Über ganze Regalmeter erstreckt sich schließlich die Rubrik "Bewerbungen", untergeordnete Mappen lauten auf "Kuriosa". Bis zu 3000 Künstler bieten sich alle fünf Jahre der Documenta an, vom Rechtsanwalt, "zugelassen beim Landgericht Fulda", der sich "überwiegend mit Stahlkunst befasst", bis zum Kulturredakteur der "Oberpfälzer Nachrichten", der ein gutes Wort für einen Künstler einlegt ("Mehr kann Kunst nicht") bis zur Provinzgaleristin, die ihren persönlichen Favoriten anpreist ("Ich möchte Ihnen kurz meinen Mann vorstellen").

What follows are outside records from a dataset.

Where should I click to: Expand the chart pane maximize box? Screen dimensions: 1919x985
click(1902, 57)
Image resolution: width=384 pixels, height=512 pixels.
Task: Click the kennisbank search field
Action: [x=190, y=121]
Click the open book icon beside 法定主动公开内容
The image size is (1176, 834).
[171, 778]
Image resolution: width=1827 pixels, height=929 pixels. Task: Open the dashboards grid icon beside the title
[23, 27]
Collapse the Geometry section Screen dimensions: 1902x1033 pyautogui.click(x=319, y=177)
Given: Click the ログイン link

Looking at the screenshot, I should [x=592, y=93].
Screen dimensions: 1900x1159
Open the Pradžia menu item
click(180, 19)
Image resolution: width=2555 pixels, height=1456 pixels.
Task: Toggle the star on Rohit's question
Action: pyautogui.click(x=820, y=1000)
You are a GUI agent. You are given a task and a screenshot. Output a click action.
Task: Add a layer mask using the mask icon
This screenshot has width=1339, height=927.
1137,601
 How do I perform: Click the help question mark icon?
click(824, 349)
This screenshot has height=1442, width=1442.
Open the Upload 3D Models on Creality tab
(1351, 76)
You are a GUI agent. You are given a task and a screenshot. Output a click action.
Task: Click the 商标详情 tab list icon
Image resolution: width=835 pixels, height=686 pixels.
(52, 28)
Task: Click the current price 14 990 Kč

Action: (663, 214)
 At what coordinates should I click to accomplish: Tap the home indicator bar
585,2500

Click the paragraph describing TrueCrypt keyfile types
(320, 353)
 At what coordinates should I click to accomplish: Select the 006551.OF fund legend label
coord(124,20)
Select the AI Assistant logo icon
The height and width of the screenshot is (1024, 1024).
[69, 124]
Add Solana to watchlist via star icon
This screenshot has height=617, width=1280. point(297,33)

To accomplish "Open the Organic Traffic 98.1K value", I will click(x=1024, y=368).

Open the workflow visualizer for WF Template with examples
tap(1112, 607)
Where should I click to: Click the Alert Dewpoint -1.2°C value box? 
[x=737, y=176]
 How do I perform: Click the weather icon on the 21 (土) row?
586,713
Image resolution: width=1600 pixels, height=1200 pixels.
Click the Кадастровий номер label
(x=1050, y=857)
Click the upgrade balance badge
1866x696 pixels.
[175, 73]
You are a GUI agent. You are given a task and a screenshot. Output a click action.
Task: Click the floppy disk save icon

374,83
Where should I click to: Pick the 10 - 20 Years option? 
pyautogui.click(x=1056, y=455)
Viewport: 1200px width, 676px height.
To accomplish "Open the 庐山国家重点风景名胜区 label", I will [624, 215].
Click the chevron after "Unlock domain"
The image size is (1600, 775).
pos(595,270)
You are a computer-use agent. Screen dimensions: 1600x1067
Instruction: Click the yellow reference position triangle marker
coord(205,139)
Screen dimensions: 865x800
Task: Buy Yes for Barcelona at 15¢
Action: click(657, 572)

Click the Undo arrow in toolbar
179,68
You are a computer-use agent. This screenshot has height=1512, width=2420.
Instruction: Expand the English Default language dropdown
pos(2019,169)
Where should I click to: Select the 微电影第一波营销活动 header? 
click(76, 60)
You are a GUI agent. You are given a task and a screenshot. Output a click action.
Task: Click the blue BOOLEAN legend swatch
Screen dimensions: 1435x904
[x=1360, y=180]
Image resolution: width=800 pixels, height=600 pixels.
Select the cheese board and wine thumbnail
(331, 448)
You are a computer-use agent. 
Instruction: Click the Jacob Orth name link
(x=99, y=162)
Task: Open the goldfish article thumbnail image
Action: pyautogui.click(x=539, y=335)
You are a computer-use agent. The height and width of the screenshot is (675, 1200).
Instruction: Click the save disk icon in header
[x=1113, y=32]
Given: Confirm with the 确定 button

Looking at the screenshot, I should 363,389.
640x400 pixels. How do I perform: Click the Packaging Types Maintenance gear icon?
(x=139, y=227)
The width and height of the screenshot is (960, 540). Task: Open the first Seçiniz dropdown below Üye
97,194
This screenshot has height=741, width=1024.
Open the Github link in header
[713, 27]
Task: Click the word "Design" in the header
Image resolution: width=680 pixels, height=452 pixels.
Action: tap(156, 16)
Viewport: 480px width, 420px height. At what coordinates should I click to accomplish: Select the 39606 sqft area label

Allzu lange muss man dieses Material gar nicht durchstöbern, um auf bekannte, ja bisweilen berühmte Größen zu treffen. "Ich habe mir über zweitausend Bewerbungen einzeln angeschaut", sagt Hoet. Dabei sei ihm der in München lebende Wolfgang Flatz aufgefallen, der sich 1992 persönlich an den Kurator wandte. Der Box-Fan Hoet war von Flatz' Video einer Performance, in einer Kirche restlos überzeugt. Spontan lud er den Österreicher nach Kassel ein.

"Das war dramatisch, pathetisch, es hatte eine ungeheure Wucht", erinnert sich Hoet. "Ich fand es noch stärker als den ,Bodycheck', den Flatz dann in Kassel realisiert hat. Aber die Möglichkeit, etwas Neues zu machen, wollte ich ihm natürlich nicht nehmen." Flatz hat damit Geschichte geschrieben: Es ist möglich, dass er der einzige Bittsteller in der Geschichte der Documenta ist, dessen Bewerbung erfolgreich war.